PROBLEM TO WORK ON:
Please turn the data below, from the line containing "Given: Type 0 on the numeric keypad" through the end, into a Markdown table with the columns Row and Text. Skip blank lines and leave the pictures out.

[Dataset items]
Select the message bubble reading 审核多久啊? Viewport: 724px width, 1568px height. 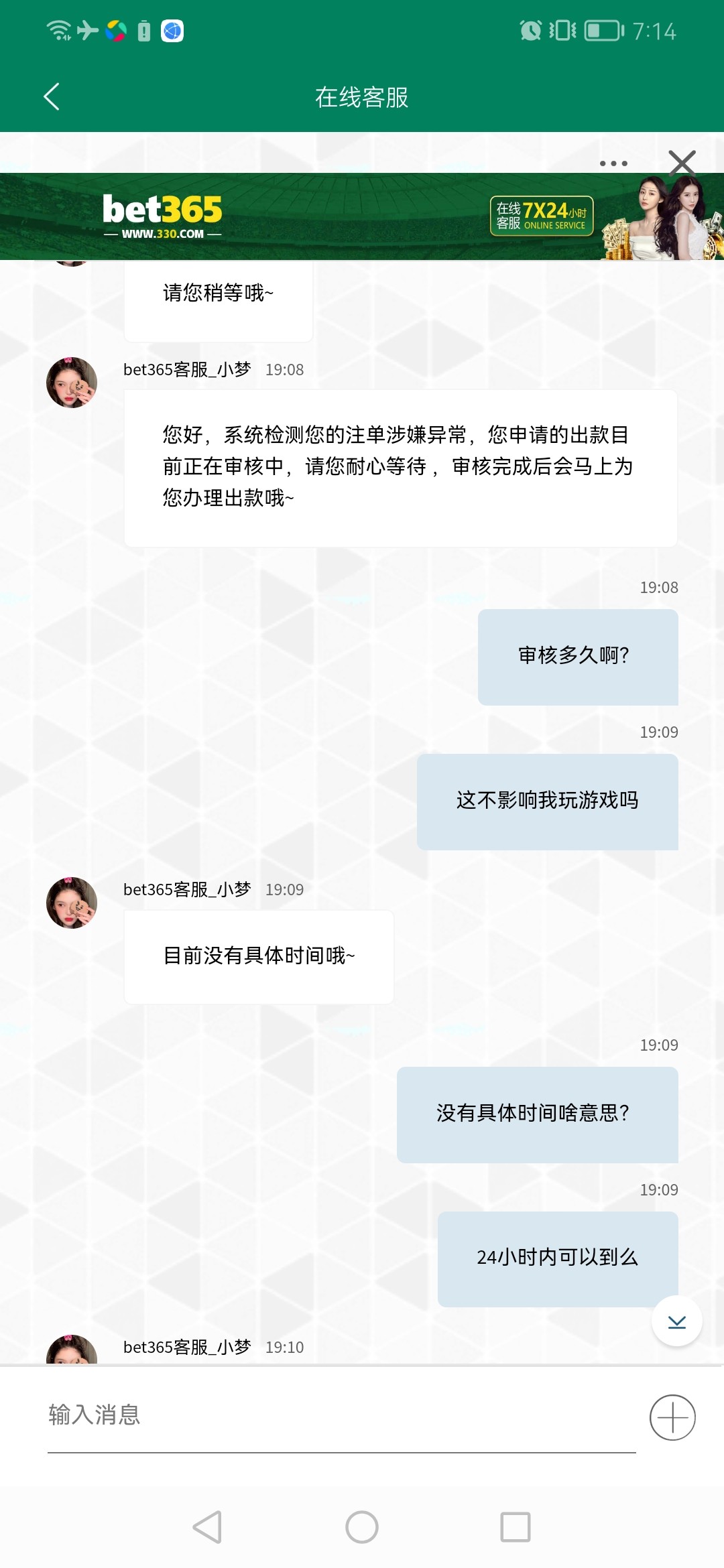[578, 657]
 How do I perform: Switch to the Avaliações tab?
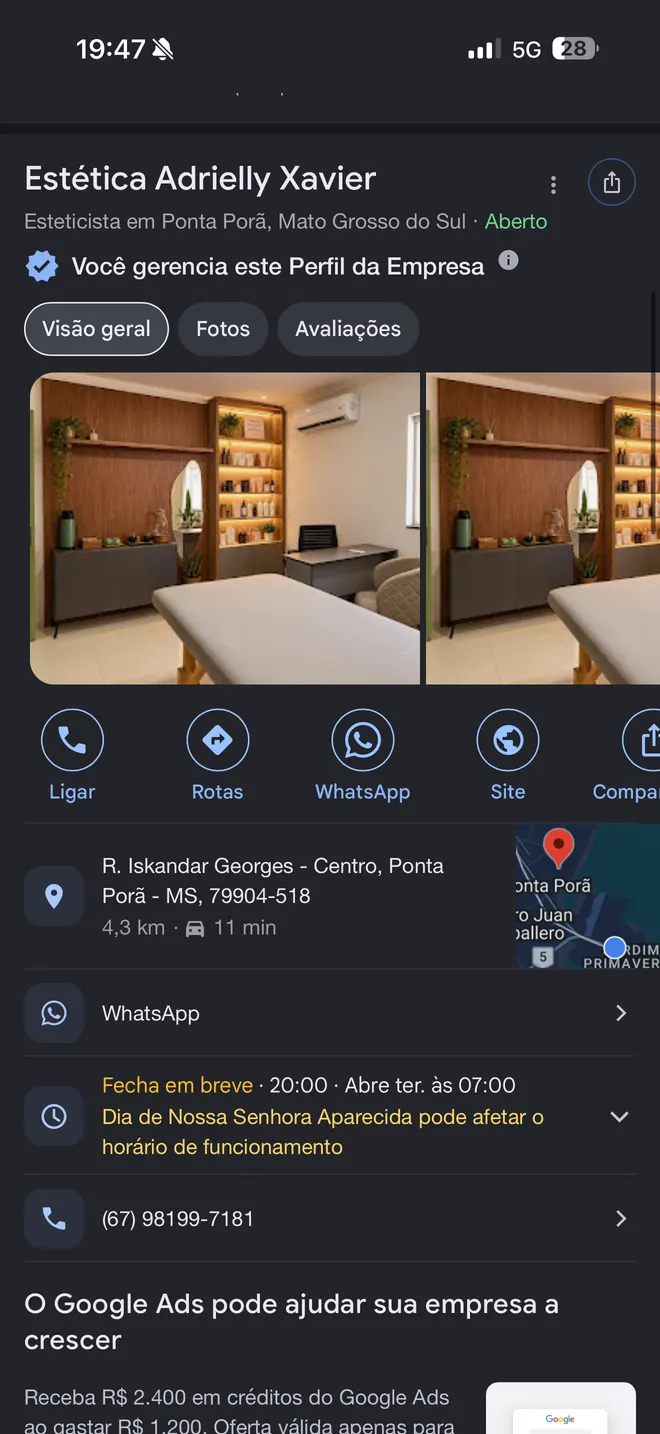[x=348, y=329]
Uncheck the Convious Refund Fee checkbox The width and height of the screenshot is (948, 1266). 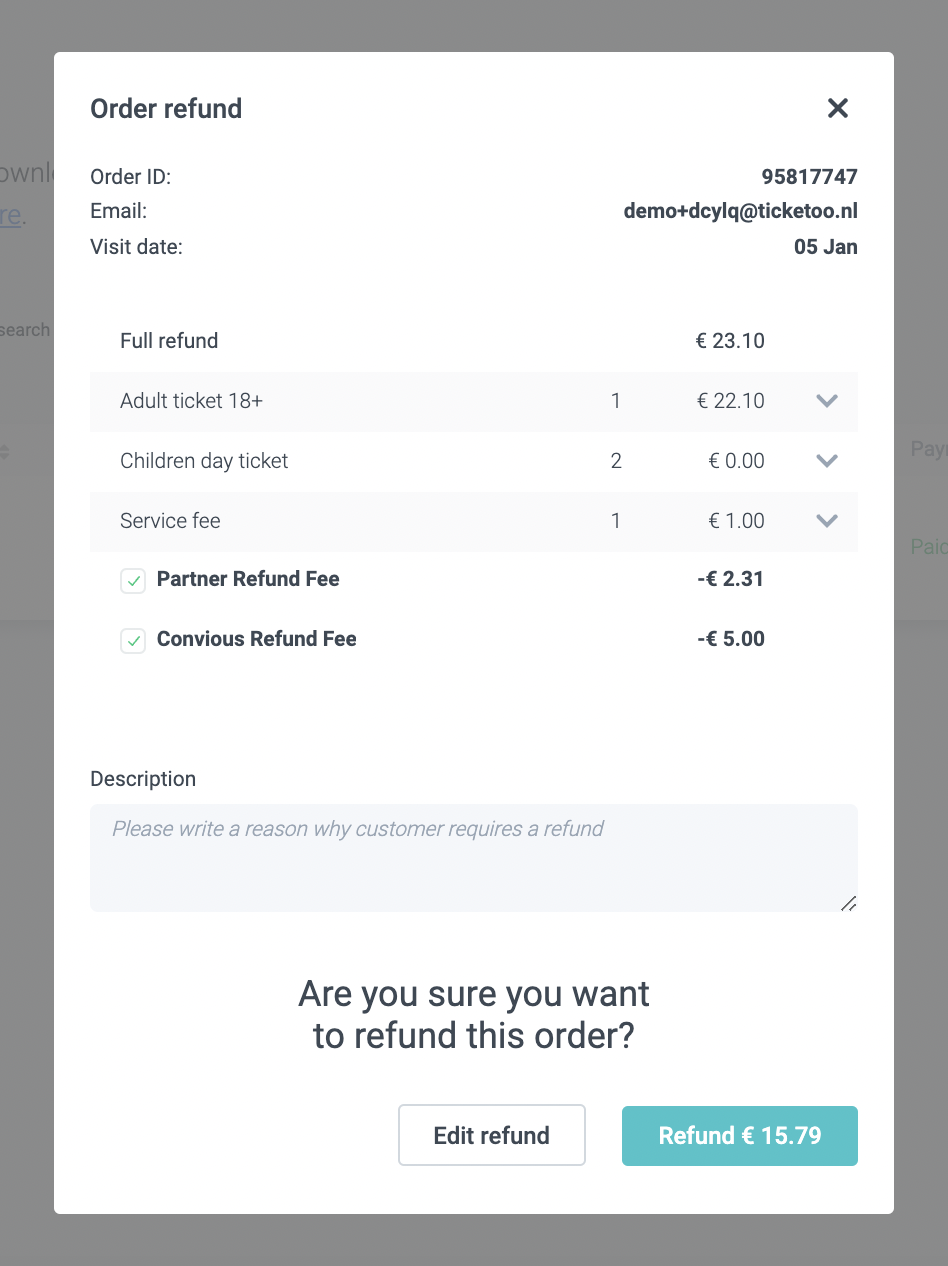pyautogui.click(x=133, y=640)
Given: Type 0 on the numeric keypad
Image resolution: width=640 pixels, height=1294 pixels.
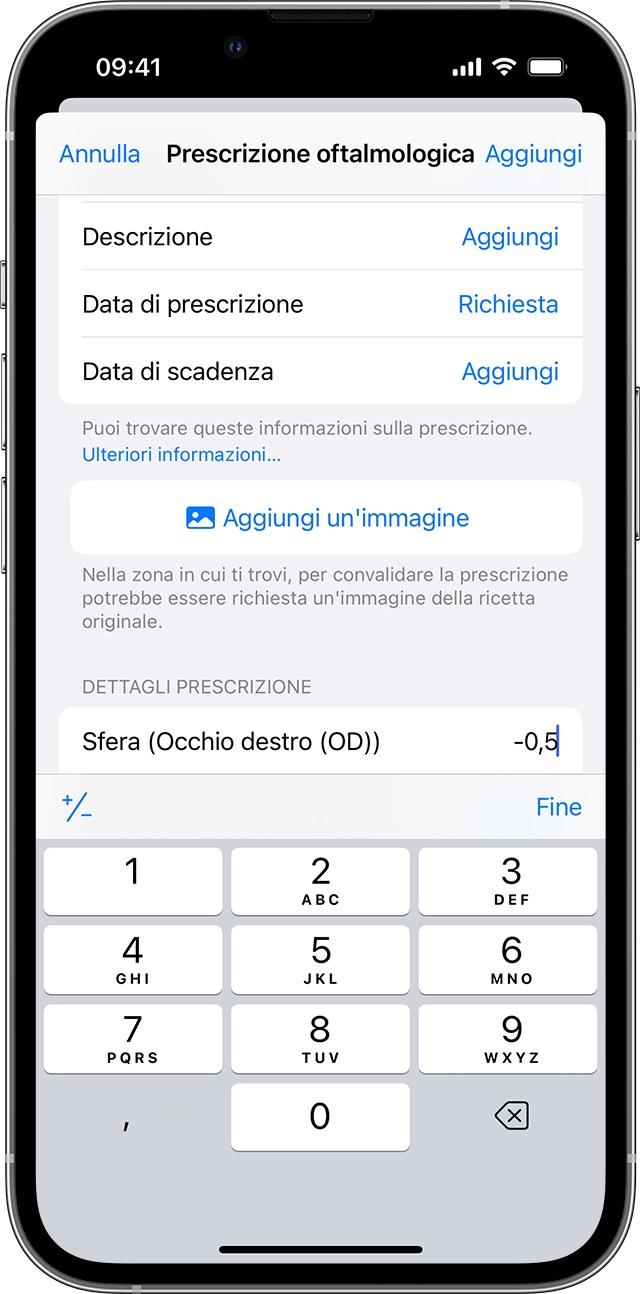Looking at the screenshot, I should pos(320,1117).

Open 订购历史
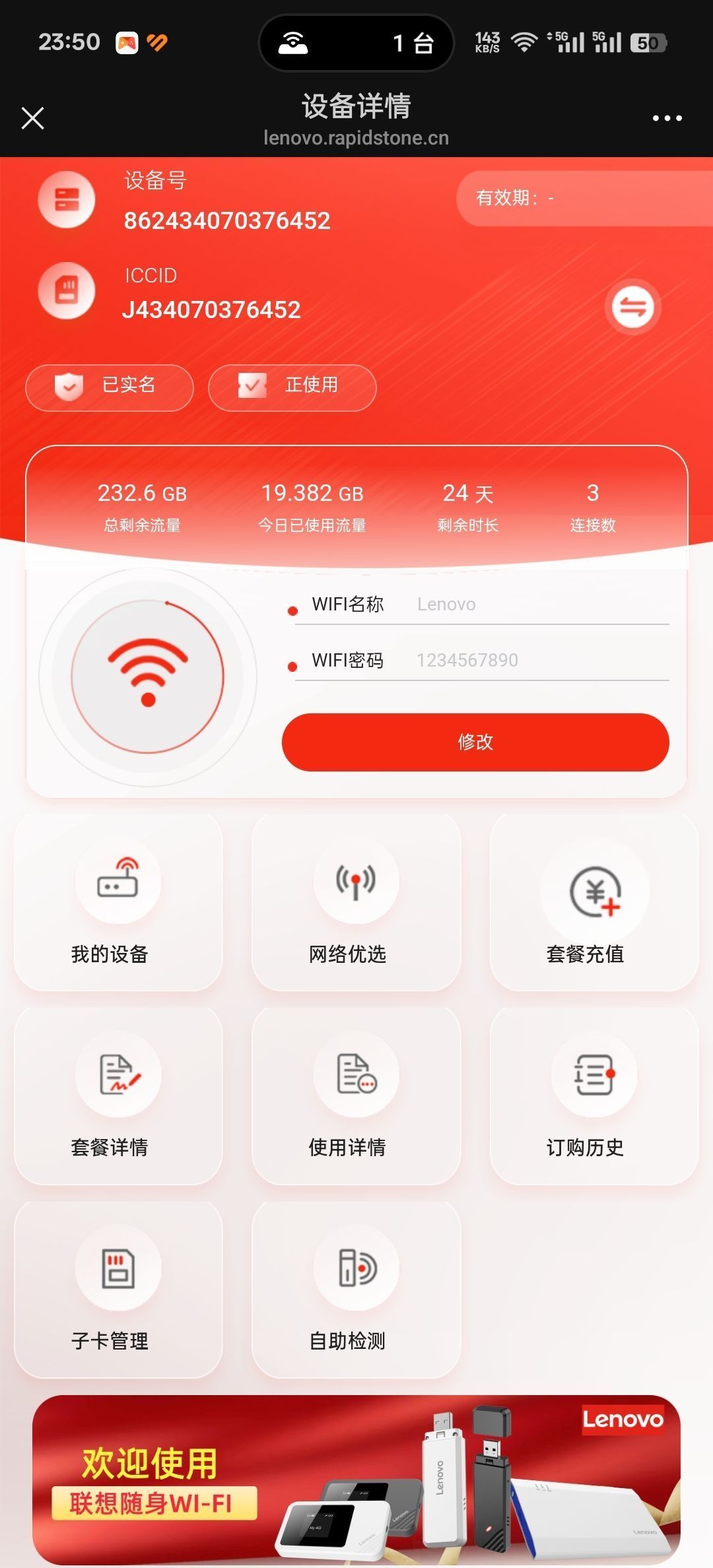[x=594, y=1096]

EXERCISE RESPONSE:
| Row | Text |
|---|---|
| 1 | Given: Type 0 on the numeric keypad |
| 2 | Image resolution: width=640 pixels, height=1294 pixels. |
| 3 | Looking at the screenshot, I should pos(320,1117). |
| 4 | Open 订购历史 |
| 5 | [x=594, y=1096] |